In Figure 1A it is interesting that the number of GSR sensitizers was quite low compared with the other three effector systems. The retrospective data used for this analysis consisted of both shock trials and tone trials. Since the initial trial was a shock trial, it is likely that this would be far more “alerting” to the individual than a tone trial. Accordingly, one speculative idea, based on the BHT, is that the initial shock trial had a strong “alerting effect”. Thus, when the first tone-alone trial occurred, individuals were much more alert to assess it, and were more likely to habituate than sensitize. In support of this speculation, the number of GSR habituater and sensitizer subjects to the initial shock trial was 28 and 17, respectively, and to the first tone-alone trial 40 and 6, respectively. Further, there was a marked increase in pre-initial stimulus SCL (alertness) for habituaters prior to the first tone-alone trial compared with pre-initial alertness for habituaters prior to the first shock trial. In addition, as noted in prediction 3, the level of alertness prior to the first tone-alone stimulus was significantly greater for habituater than sensitizer subjects with respect to the GSR, but not significantly greater prior to the first tone-alone stimulus between habituater and sensitizer subjects in any of the other effectors. This is only a hypothetical interpretation. In the future, to test the theory properly requires that only one repetitive stimulus, e.g., a tone, be used.

To summarize, it is now speculated that all effector systems in a given person, activated by a new non-life-threatening stimulus set, must be rapidly integrated to maximize “overall readiness” to cope with the new stimulus and minimize body energy wastage. The factors that control the specific initial direction of responsiveness change to a repetitive stimulus (habituation or sensitization) for each of the individual body effector systems activated (other than those hypothesized for the GSR) are yet to be determined. However, factors such as (a) the nature of the stimulus, (b) the metabolic level any given effector system is at when the new stimulus occurs, (c) the type of effector system, as well as its innervation, may be important.
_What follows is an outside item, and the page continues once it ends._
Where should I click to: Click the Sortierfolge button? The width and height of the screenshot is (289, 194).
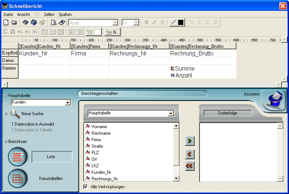pos(227,113)
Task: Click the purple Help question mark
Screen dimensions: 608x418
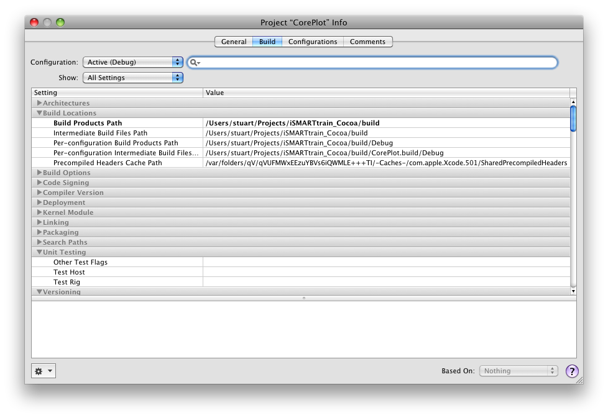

Simple experiments can be conducted with human participants to test the new predictions as well as past predictions., Tests of these predictions are based on measuring individual human subject relationships between the direction of a given effector system change, such as the GSR, from trial 1 to trial 2 (habituation or sensitization) and the direction of the integrated overall body energy expenditure change (habituation or sensitization) from trial 1 to trial 2. Most organisms across phylogeny do not have SCL and GSR indices that are hypothesized to reflect the higher brain functions associated, respectively, with “initial pre-stimulus alertness” and “stimulus processing” of a novel stimulus. In many cases, however, α rhythm (8–12 Hz EEG oscillations) may serve as an index of brain alertness, as well as a change in brain alertness, over a variety of complex organisms such as mammals., At lower phylogenetic levels, measures such as overall organism activity may be a useful index of alertness level. This needs to be explored further in order to fully test the BHT across the phylogenetic spectrum.

Conclusions

The two simple non-associative learned behaviors of habituation and sensitization undoubtedly evolved by both homologous and analogous (convergent) evolutionary processes. The fact that they are seen with such remarkable similarity from protozoa to humans strongly indicates their importance for survival. The processes or mechanisms underlying these two behaviors may vary within the same organism in different effector systems, as well as across phylogeny. However, the marked similarity of the two behaviors across phylogeny speaks to the uniformity of their function which, according to the BHT, is to allow the organism to rapidly optimize its readiness to cope with any new stimulus situation and, at the same time, minimize wastage of body energy.